Die spätere hagiographische Tradition hat Priszilla eine ganz besondere Bedeutung verliehen, auch wenn das Problem ihrer Identifizierung mit einer anderen Märtyrerin Priszilla bestehen bleibt. Auf jeden Fall haben wir hier in Rom sowohl eine Kirche auf dem Aventin, die der heiligen Priska geweiht ist, als auch die Priszilla-Katakomben an der Via Salaria. Auf diese Weise setzt sich das Gedenken an eine Frau fort, die sicher eine tatkräftige Person und in der Geschichte des römischen Christentums von großem Wert gewesen ist. Eines ist gewiß: Mit der Dankbarkeit jener ersten Kirchen, von denen der heilige Paulus spricht, muß auch unsere Dankbarkeit einhergehen; denn dank des Glaubens und des apostolischen Einsatzes von gläubigen Laien, Familien, Eheleuten wie Priszilla und Aquila ist das Christentum bis zu unserer Generation gelangt. Es konnte nicht nur dank der Apostel wachsen, die es verkündeten. Um im Boden des Volkes Wurzeln zu schlagen, um sich lebendig zu entfalten, war der Einsatz dieser Familien, dieser Eheleute, dieser christlichen Gemeinden, der gläubigen Laien notwendig, die den »Nährboden« für das Wachsen des Glaubens geliefert haben. Und immer wächst die Kirche nur auf diese Weise. Dieses Paar zeigt insbesondere, wie wichtig das Handeln der christlichen Eheleute ist. Wenn sie vom Glauben und von einer starken Spiritualität getragen werden, wird ihr mutiger Einsatz für die Kirche und in der Kirche etwas Natürliches. Ihr alltägliches Zusammenleben verlängert sich und verfeinert sich in gewisser Weise in der Übernahme einer gemeinsamen Verantwortung für den mystischen Leib Christi, und sei es auch nur für einen kleinen Teil von ihm.
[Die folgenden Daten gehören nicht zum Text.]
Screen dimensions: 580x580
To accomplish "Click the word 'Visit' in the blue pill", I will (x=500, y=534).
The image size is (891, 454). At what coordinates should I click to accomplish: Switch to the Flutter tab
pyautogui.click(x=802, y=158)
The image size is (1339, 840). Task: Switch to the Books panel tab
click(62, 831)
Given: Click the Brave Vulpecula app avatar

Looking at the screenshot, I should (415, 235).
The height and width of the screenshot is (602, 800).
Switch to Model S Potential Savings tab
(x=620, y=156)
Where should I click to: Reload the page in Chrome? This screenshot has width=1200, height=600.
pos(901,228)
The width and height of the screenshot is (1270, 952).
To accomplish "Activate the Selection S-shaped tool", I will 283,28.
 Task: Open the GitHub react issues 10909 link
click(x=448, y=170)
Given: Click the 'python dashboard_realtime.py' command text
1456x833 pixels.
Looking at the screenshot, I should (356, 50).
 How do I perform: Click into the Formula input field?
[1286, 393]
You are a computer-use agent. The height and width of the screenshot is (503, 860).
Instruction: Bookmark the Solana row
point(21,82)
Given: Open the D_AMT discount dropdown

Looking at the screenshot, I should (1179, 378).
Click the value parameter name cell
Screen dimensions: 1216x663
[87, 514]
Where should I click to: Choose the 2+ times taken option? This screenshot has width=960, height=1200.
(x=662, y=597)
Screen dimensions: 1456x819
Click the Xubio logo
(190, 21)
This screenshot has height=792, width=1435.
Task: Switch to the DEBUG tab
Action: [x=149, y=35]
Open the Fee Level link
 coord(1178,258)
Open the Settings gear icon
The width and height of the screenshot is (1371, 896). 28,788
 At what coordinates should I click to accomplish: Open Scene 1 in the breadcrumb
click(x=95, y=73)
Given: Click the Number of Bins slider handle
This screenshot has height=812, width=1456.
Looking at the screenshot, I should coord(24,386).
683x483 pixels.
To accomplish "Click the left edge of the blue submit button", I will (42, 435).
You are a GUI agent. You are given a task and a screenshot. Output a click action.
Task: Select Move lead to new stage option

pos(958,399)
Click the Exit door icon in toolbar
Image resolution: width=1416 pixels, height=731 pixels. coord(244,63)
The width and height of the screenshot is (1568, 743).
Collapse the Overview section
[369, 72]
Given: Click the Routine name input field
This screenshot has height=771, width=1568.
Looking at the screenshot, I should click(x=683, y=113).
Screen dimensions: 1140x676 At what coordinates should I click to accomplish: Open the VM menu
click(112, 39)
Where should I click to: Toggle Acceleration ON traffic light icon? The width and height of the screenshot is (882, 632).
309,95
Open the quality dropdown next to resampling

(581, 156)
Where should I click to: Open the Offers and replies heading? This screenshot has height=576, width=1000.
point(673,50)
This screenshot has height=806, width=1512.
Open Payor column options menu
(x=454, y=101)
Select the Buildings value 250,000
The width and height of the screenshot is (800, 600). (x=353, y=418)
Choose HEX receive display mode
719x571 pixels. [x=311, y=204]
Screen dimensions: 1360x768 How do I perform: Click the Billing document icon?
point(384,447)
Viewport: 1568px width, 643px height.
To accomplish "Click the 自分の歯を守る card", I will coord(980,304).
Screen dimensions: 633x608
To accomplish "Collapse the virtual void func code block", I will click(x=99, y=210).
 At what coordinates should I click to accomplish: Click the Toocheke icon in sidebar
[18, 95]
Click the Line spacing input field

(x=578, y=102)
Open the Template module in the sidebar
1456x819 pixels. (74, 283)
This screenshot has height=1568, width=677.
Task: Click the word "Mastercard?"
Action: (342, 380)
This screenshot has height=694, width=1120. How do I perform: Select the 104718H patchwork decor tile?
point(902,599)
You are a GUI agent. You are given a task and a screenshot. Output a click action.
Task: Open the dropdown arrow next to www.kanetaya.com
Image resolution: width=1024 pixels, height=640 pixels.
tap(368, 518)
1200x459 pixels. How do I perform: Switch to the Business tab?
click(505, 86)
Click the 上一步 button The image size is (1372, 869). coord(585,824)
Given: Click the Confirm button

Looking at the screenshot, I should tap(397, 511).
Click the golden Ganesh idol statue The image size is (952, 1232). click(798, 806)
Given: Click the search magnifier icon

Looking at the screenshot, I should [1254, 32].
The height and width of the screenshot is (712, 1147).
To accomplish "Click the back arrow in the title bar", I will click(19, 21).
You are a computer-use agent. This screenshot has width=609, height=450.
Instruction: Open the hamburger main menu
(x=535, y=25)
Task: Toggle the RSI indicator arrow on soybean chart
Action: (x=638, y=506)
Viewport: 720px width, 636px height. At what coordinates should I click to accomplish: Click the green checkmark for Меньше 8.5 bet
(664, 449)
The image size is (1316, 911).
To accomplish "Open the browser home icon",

So war es in der ersten Generation und so wird es oft sein.

Eine weitere, nicht zu vernachlässigende Lehre können wir aus ihrem Beispiel ziehen: Jedes Haus kann sich in eine kleine Kirche verwandeln. Dies nicht nur in dem Sinn, daß in ihm die typische christliche Liebe herrschen soll, die aus Altruismus und gegenseitiger Fürsorge besteht, sondern noch mehr in dem Sinn, daß das ganze Leben der Familie auf der Grundlage des Glaubens dazu berufen ist, sich um die einzige Herrschaft Jesu Christi zu drehen. Es ist kein Zufall, daß Paulus im Brief an die Epheser die eheliche Beziehung mit der bräutlichen Gemeinschaft vergleicht, die zwischen Christus und der Kirche besteht (vgl. Eph 5,25–33). Im Gegenteil, wir könnten annehmen, daß der Apostel das Leben der ganzen Kirche indirekt dem Familienleben nachbildet. Und die Kirche ist in Wirklichkeit die Familie Gottes. Wir ehren daher Aquila und Priszilla als Vorbilder eines Ehelebens, das sich in verantwortlicher Weise für den Dienst an der ganzen christlichen Gemeinschaft einsetzt. Und wir finden in ihnen das Vorbild der Kirche, Familie Gottes für alle Zeiten.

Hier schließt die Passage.